* Work item *
The required output consists solely of the lines from the line containing "Task: Choose Update" through the end of the records, copied exactly.

⁂

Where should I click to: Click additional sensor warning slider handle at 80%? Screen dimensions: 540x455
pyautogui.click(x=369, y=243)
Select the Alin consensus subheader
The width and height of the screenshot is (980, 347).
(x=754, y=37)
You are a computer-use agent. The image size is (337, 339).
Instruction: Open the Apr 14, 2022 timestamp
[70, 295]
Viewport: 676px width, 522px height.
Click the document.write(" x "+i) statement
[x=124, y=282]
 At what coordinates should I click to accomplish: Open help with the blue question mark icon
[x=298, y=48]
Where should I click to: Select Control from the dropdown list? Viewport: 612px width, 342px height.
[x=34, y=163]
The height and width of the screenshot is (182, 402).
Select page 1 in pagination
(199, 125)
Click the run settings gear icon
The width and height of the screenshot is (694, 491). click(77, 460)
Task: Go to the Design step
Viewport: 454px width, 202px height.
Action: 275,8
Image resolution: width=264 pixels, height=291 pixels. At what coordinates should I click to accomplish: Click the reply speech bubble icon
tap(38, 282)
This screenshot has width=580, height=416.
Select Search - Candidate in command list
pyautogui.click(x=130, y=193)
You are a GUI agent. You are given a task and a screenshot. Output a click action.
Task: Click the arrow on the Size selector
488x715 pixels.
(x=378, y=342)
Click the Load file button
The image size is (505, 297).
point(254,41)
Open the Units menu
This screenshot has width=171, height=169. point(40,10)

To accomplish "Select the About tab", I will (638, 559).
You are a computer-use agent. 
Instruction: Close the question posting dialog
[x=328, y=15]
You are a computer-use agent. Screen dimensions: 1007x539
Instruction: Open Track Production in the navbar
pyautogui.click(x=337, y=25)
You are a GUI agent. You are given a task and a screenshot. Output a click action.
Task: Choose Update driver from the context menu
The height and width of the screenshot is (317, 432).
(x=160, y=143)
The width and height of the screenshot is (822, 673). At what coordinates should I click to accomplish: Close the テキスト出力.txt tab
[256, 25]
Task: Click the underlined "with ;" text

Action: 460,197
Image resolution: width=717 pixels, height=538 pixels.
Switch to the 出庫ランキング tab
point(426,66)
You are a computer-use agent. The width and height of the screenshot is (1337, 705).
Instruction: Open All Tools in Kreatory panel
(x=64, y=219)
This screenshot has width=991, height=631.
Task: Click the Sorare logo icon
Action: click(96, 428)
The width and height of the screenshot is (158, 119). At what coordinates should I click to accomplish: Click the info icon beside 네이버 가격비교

⁂

* Response to the exercise *
Task: Choose Update driver from the context menu
The height and width of the screenshot is (317, 432).
(x=160, y=143)
The width and height of the screenshot is (822, 673). At what coordinates should I click to accomplish: Close the テキスト出力.txt tab
[256, 25]
Task: Click the underlined "with ;" text

Action: 460,197
Image resolution: width=717 pixels, height=538 pixels.
Switch to the 出庫ランキング tab
point(426,66)
You are a computer-use agent. The width and height of the screenshot is (1337, 705).
Instruction: Open All Tools in Kreatory panel
(x=64, y=219)
This screenshot has width=991, height=631.
Task: Click the Sorare logo icon
Action: click(96, 428)
The width and height of the screenshot is (158, 119). At what coordinates should I click to accomplish: Click the info icon beside 네이버 가격비교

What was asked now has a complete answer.